YOUR OBJECTIVE
Pull every line with "computer" from the data below and copy it.

MATERIAL FOR THE TASK
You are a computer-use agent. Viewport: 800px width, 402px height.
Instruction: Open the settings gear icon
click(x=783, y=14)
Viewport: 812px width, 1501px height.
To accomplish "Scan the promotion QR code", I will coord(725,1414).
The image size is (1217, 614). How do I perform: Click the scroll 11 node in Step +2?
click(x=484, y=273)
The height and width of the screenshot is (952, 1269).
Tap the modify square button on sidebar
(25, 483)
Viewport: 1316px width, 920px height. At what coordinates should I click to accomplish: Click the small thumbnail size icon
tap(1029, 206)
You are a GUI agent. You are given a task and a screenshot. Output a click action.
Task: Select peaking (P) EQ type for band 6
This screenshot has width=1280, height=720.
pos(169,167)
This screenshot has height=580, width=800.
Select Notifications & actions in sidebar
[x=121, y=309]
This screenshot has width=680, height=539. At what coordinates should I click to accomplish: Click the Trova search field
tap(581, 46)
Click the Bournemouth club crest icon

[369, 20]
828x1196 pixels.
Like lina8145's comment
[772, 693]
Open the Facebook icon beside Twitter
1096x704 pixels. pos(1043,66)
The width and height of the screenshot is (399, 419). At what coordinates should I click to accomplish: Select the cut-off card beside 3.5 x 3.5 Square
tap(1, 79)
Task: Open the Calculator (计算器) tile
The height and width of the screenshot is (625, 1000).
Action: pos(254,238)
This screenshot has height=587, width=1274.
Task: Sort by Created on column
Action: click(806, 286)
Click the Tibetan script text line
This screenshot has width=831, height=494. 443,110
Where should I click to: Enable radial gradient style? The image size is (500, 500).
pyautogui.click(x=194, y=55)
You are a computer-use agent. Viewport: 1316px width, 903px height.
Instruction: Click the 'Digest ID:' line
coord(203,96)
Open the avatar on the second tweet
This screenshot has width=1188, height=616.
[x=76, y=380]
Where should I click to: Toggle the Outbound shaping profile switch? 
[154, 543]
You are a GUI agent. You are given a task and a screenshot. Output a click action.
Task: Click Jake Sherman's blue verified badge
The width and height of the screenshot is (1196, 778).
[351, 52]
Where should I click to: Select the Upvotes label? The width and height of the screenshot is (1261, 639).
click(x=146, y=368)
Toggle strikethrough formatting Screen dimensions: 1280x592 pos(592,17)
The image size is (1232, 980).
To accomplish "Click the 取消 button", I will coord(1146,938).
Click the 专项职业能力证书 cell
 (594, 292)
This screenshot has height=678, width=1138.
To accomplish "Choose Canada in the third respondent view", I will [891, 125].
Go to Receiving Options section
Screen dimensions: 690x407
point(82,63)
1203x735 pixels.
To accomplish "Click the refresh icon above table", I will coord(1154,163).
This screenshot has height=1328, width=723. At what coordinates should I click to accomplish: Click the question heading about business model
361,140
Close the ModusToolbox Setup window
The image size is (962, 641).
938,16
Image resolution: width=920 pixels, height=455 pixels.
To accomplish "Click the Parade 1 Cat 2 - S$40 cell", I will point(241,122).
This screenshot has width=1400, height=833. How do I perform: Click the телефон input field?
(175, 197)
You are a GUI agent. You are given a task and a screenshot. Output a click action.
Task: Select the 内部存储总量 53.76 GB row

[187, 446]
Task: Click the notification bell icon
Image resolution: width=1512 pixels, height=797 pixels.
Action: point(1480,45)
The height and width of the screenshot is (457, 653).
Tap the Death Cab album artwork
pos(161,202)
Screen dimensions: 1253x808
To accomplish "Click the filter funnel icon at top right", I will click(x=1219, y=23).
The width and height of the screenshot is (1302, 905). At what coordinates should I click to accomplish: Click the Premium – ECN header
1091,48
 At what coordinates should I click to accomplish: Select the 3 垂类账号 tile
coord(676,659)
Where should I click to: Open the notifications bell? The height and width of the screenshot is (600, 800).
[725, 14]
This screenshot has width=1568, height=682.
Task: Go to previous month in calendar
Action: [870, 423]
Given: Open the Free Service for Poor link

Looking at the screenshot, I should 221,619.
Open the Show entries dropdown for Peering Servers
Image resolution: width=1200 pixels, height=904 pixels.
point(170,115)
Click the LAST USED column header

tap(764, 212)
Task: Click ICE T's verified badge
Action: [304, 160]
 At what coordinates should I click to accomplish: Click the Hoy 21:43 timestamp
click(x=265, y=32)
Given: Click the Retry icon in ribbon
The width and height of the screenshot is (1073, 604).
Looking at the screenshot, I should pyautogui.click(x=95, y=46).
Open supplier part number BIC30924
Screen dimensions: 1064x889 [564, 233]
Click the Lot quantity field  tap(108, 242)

FINISHED TASK
You are a computer-use agent. Viewport: 800px width, 402px height.
You are a computer-use agent. Viewport: 1316px width, 903px height.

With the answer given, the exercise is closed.